Rather than reply, Chelsea pushed open the screen and dragged me out onto the porch. I couldn't stop there, though. Now that he'd rounded the car and I had an unobstructed view, I knew beyond a shadow of a doubt who it was. His hair was longer, his frame leaner, his eyes more weary, but there was no mistaking that the man standing before us one the lawn, among the fallen leaves I'd asked Frankie to rake up before leaving for his sleep over, was Elias.

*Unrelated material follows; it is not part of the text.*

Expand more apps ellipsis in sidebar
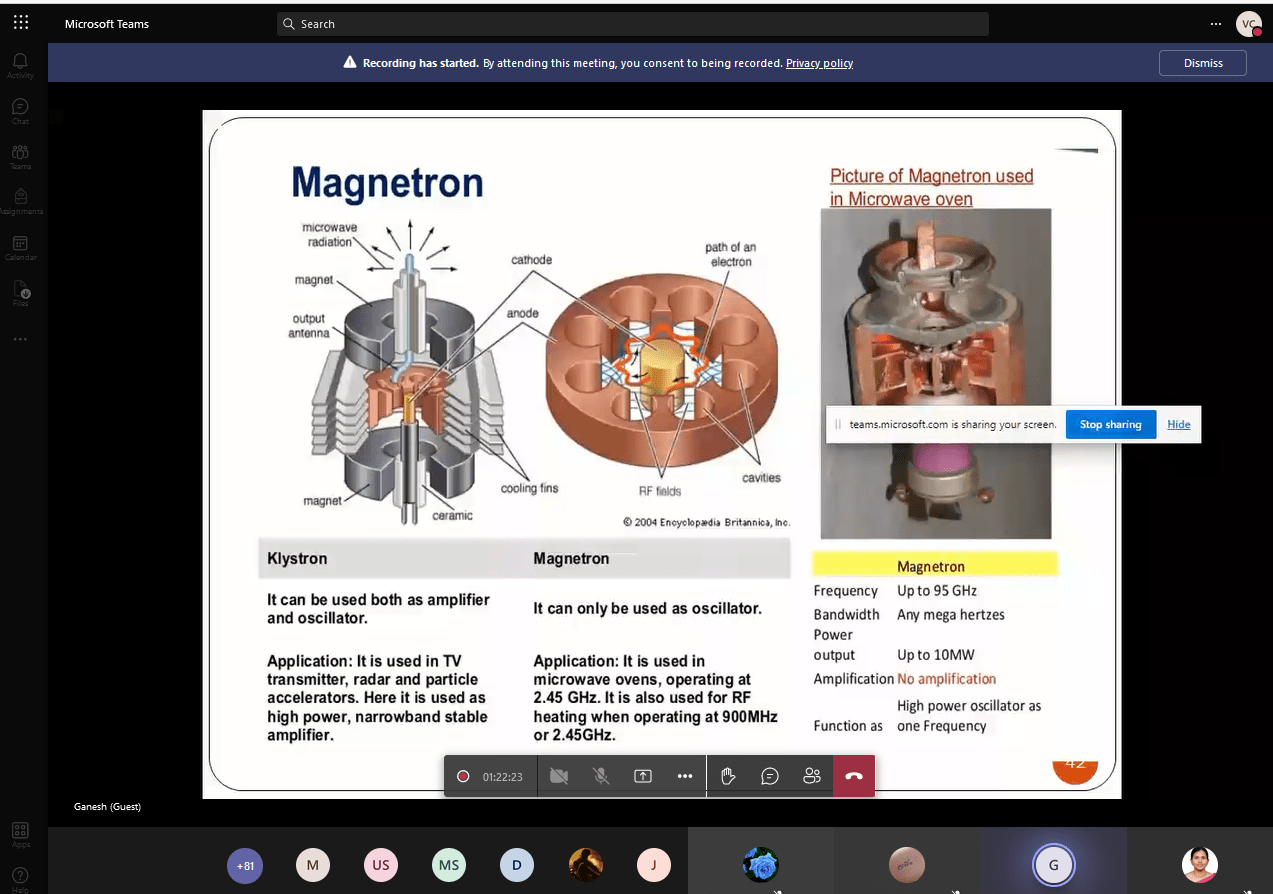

He reached up to flick his curls out of his eyes and I was a goner. Tears crowded my vision as I stumbled down the stairs. In my hurry to reach my son, I missed the last step and landed on the path on my knees, a sobbing mess. I'd only just made impact when his arms were around me, drawing me back up to my feet. I hugged him so tight I was worried he would suffocate from it, but he just chuckled, wiping away my tears and letting me kiss his forehead and cheeks.

"What are you doing here?" I managed to squeak out after several long moments.

He leaned back to look me in the eye, holding up a thick wad of paper to show me. "I'm following orders, Mom," he told me, serious. "Every one of your emails told me I had to come home. And I was taught never to disobey my mother."

"You read them all?" I asked, thinking about how terribly desperate they had become.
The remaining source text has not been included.